Lévy's first novel, published in 1995, told of finding her mother with a tourniquet around her arm and a syringe beside her, of seeing Mom in bed with men and women, and of visiting her in prison.
Like BHL, the philosopher's best friend and publisher Jean-Paul Enthoven was raising a child alone. Little Raphaël Enthoven and Justine seemed destined for each other. They fell in love as teenagers. When they decided to marry in 1995, their fathers were so thrilled they threw a big society wedding. "There were so many people there whom we didn't know that we left before it was over," Justine Lévy writes.

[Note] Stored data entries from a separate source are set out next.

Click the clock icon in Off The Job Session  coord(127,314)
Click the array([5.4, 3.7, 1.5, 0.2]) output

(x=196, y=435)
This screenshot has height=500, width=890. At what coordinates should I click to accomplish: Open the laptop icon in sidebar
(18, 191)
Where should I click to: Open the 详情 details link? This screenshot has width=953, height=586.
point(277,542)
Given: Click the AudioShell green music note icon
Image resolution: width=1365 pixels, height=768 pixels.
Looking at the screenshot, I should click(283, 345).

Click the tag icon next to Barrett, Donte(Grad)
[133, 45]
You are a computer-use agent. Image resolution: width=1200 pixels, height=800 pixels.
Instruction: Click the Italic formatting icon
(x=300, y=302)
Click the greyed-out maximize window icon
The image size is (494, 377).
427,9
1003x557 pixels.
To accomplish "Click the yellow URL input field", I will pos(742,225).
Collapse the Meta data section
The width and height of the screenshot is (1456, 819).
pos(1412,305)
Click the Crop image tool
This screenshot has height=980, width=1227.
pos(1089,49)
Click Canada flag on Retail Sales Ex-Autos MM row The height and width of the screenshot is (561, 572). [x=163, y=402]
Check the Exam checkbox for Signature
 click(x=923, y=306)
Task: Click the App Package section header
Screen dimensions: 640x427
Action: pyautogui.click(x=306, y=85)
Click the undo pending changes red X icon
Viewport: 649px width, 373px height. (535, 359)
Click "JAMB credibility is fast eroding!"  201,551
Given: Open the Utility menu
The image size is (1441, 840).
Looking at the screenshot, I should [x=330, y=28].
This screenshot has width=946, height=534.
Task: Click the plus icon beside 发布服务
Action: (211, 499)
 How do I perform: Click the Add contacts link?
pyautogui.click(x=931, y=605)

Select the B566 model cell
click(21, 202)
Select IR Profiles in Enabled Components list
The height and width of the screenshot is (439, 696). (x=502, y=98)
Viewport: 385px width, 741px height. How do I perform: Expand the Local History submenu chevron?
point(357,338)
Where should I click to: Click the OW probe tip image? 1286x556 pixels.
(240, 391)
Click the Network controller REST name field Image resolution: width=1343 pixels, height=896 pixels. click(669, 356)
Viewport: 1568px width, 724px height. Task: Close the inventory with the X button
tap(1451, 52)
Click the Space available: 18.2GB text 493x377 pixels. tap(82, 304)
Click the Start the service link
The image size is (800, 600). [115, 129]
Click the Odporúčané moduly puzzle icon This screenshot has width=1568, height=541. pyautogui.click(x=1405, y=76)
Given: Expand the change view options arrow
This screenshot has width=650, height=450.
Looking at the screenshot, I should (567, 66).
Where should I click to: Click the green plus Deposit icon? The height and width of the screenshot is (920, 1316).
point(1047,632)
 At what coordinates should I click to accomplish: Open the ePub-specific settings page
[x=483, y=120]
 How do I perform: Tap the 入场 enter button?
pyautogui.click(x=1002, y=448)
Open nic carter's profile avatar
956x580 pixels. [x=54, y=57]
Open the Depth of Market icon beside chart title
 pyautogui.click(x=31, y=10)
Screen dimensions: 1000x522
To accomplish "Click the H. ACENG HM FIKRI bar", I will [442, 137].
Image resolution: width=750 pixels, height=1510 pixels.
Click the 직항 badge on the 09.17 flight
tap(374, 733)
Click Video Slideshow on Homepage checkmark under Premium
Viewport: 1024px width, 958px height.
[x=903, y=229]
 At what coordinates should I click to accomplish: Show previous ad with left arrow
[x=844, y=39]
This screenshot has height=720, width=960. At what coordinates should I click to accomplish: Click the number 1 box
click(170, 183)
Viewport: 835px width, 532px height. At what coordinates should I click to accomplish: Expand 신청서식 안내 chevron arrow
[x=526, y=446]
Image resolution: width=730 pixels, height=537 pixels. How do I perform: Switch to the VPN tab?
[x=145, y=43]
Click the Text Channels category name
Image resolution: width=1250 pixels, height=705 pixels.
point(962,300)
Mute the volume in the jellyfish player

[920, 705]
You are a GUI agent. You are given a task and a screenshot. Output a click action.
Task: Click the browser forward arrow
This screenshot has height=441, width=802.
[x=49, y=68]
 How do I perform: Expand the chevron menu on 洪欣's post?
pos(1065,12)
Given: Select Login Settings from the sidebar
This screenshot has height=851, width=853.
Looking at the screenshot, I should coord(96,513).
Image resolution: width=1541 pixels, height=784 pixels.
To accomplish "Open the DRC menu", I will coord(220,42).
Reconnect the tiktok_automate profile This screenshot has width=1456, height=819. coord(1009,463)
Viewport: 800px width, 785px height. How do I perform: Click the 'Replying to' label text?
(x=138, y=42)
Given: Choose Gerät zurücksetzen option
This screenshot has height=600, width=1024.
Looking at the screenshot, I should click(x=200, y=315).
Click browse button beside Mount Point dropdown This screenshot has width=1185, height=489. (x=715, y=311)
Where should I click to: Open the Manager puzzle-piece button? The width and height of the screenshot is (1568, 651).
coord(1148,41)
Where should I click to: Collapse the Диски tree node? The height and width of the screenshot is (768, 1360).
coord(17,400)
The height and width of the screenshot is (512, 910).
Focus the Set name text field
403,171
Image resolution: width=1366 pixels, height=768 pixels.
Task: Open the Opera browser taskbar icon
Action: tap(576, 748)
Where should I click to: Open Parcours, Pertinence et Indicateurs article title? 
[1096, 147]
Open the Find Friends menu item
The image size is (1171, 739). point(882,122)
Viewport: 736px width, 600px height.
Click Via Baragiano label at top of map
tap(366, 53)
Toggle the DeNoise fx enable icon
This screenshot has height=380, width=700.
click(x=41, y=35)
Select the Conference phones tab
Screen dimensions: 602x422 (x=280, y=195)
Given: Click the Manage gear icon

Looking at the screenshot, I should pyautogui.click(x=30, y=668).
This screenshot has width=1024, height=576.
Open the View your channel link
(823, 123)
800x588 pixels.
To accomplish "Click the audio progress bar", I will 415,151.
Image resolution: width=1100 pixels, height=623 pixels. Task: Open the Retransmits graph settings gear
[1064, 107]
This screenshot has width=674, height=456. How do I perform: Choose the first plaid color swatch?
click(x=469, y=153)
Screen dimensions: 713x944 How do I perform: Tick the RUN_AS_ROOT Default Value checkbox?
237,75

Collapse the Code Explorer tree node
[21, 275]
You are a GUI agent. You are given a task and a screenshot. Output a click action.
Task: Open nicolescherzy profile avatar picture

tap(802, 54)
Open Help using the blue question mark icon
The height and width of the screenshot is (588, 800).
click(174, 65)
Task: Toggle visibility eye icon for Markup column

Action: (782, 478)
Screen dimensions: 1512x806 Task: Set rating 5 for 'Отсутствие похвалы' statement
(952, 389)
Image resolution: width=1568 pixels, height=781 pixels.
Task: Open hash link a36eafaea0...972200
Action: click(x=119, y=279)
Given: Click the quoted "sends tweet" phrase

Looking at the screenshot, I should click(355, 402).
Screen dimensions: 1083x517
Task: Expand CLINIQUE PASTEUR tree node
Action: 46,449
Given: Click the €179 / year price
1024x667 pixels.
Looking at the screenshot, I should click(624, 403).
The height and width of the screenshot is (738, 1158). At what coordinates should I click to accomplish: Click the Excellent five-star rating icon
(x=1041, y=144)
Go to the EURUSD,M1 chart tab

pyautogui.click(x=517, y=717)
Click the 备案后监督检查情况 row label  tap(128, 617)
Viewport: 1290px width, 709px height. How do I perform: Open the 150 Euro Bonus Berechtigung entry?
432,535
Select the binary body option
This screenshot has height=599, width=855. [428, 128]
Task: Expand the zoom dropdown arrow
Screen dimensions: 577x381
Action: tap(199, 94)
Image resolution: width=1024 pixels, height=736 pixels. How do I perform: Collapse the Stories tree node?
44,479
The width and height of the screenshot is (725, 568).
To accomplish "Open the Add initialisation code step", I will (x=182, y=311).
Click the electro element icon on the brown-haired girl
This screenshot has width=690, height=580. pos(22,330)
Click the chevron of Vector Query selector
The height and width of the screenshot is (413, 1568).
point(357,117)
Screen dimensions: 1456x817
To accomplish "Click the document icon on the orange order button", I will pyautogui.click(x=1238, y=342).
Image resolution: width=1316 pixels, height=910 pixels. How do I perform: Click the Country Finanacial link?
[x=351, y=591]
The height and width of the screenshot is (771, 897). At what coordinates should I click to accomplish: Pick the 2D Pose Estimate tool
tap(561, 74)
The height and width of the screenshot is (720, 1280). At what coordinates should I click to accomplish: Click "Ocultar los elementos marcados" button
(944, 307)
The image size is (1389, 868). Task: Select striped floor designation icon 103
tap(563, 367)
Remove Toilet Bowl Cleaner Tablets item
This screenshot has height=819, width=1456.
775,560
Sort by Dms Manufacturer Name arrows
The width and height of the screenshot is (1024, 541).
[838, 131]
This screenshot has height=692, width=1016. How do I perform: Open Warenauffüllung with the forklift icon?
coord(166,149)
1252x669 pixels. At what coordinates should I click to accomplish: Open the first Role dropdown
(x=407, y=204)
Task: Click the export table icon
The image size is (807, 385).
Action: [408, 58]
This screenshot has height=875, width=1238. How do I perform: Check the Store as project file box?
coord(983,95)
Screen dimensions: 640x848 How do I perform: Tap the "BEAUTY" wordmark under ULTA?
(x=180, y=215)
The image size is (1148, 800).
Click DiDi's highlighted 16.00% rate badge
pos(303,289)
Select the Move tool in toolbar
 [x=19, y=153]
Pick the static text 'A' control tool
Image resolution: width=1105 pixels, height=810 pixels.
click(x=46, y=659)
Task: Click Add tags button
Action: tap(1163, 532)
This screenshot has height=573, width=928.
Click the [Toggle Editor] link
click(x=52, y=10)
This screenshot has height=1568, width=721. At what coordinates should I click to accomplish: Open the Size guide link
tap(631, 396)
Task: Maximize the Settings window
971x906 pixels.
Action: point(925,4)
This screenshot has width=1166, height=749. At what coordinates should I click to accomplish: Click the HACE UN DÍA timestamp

She got pregnant, but Raphaël didn't want the baby. He was afraid it would prevent him studying for his post-doctorate degree in philosophy. "We have time, he said, we have time. Time for what? Time to stop loving each other, time to separate, time to leave each other, the time to make this baby with another woman, the time to give him the first name that we'd chosen together," Lévy writes.
After the abortion - at five months - Levy found the amphetamines her father kept in a desk drawer for late night writing. She started a two-year addiction, and it took BHL's paternal love to save her.
Then the Levy and Enthoven families went on holiday together in Marrakech. Enthoven father brought his mistress, the supermodel and femme fatale Carla Bruni, formerly romantically linked with Mick Jagger and the socialist politician Laurent Fabius, among others.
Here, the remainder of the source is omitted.